Having upset the open source community by legal action against TurboHercules, and worried its own customers and made life very interesting for third-party software vendors by counter-suing NEON Enterprise Software, IBM has now taken a swipe at the Oracle-Sun alliance by more the more conventional method of offering its own hardware and software to compete with their product.

IBM recently announced a new range of integrated systems for large-scale data analysis, which is clearly an attack on Oracle’s Exadata platform. Exadata first appeared in 2008, when Oracle partnered with Hewlett-Packard for the hardware. The 2009 V2 was meant to run on Sun servers. Exadata is an OLTP (OnLine Transaction Processing) database machine that Oracle claims is the world’s fastest machine for data warehousing and OLTP. By “world’s fastest” they, of course, mean faster than any IBM offering! As well as Oracle’s database and storage server software, it used Sun servers and FlashFire solid-state technology.

IBM’s response includes the pureScale application system plus Smart Analytics for System z and x86 machines. IBM is saying things like “deep compression” to reduce storage needs and an ability to handle “enormous amounts” of data. The pureScale application system comprises Power7 servers, WebSphere Application Server (WAS), and DB2 pureScale software. The Smart Analytics offering integrates Cognos BI and InfoSphere data warehousing software to handle business intelligence needs.

The mainframe Smart Analytics System 9600 is based on a System z10 Business Class (BC) mainframe with two logical partitions in a base configuration. There are six versions – the base 9600 has z/VM to manage the partitions and runs z/OS in one partition and Linux in another.

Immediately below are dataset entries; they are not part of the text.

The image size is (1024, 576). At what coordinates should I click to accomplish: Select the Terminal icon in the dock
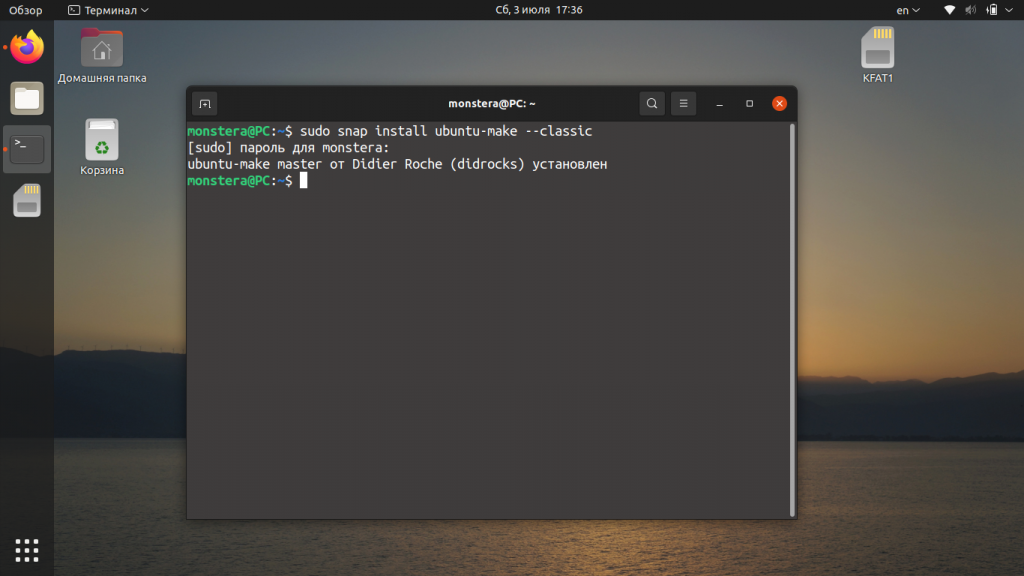point(25,148)
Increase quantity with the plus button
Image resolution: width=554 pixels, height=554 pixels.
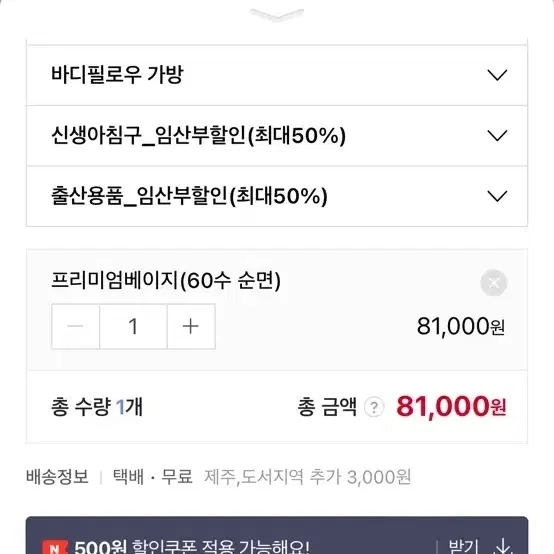pyautogui.click(x=191, y=326)
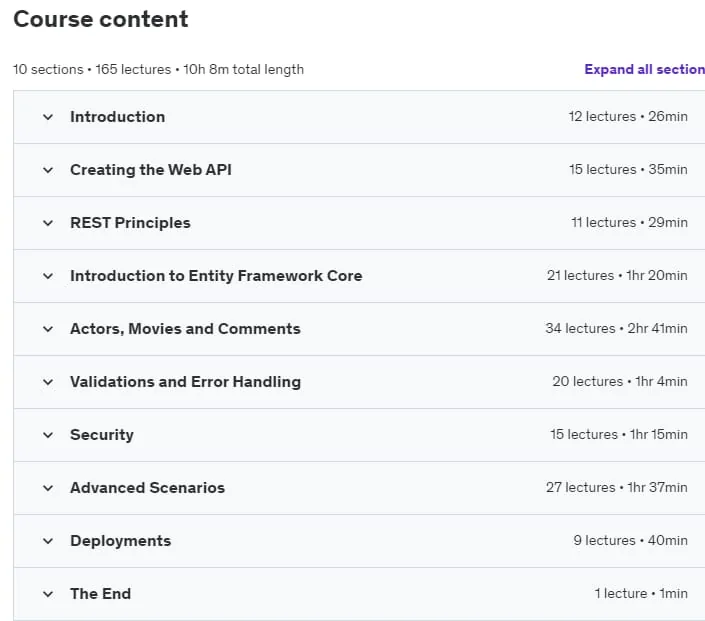Click chevron beside Validations and Error Handling
705x621 pixels.
(x=48, y=382)
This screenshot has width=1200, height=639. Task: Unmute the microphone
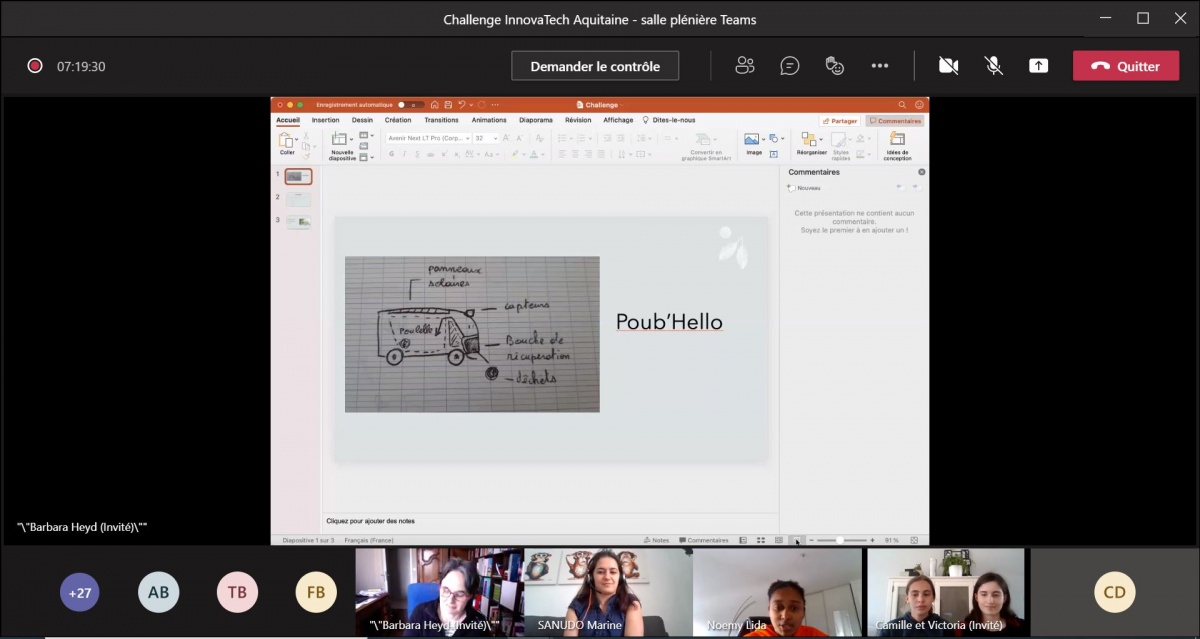click(x=994, y=66)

The z/OS partition comes with DB2 and DB2 Utilities Suite for managing and tuning the database. The Linux part has Cognos 8 analytics and InfoSphere Warehouse.

Now in my opinion, this is a much better way of doing business – competition rather than litigation. Ordinary people – you and me, I mean – can then choose which they’d prefer, and go out and buy it (or rent it, or any of the other business models). With litigation, customers might be afraid that the products they have bought may become unlawful, or the company they bought from may be forced to cease trading, or they get so locked up in the court case that no further development of the product takes place. Now the cynical amongst you might suggest that that’s exactly what IBM hoped to get out of bringing in the lawyers. Maybe we really are returning to a climate of FUD (Fear, Uncertainty, and Doubt). Let’s hope not!